• _WHAT TO PRODUCE_: Please return every line of the material below as a JSON list of strings, one string per line, leaving out blank lines.
** start of DATA FOR THIS TASK **
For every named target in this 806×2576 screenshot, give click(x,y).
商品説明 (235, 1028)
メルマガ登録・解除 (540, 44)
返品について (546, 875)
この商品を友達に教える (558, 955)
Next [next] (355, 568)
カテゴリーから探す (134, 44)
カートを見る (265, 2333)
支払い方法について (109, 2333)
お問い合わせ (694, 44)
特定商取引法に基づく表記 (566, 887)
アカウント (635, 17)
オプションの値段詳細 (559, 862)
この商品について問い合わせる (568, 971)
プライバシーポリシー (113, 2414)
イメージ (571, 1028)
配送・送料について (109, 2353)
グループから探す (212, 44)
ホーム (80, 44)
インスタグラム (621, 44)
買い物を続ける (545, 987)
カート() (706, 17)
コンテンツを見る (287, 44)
** end of DATA FOR THIS TASK **
• _WRITTEN RESPONSE_:
[
  "For every named target in this 806×2576 screenshot, give click(x,y).",
  "商品説明 (235, 1028)",
  "メルマガ登録・解除 (540, 44)",
  "返品について (546, 875)",
  "この商品を友達に教える (558, 955)",
  "Next [next] (355, 568)",
  "カテゴリーから探す (134, 44)",
  "カートを見る (265, 2333)",
  "支払い方法について (109, 2333)",
  "お問い合わせ (694, 44)",
  "特定商取引法に基づく表記 (566, 887)",
  "アカウント (635, 17)",
  "オプションの値段詳細 (559, 862)",
  "この商品について問い合わせる (568, 971)",
  "プライバシーポリシー (113, 2414)",
  "イメージ (571, 1028)",
  "配送・送料について (109, 2353)",
  "グループから探す (212, 44)",
  "ホーム (80, 44)",
  "インスタグラム (621, 44)",
  "買い物を続ける (545, 987)",
  "カート() (706, 17)",
  "コンテンツを見る (287, 44)"
]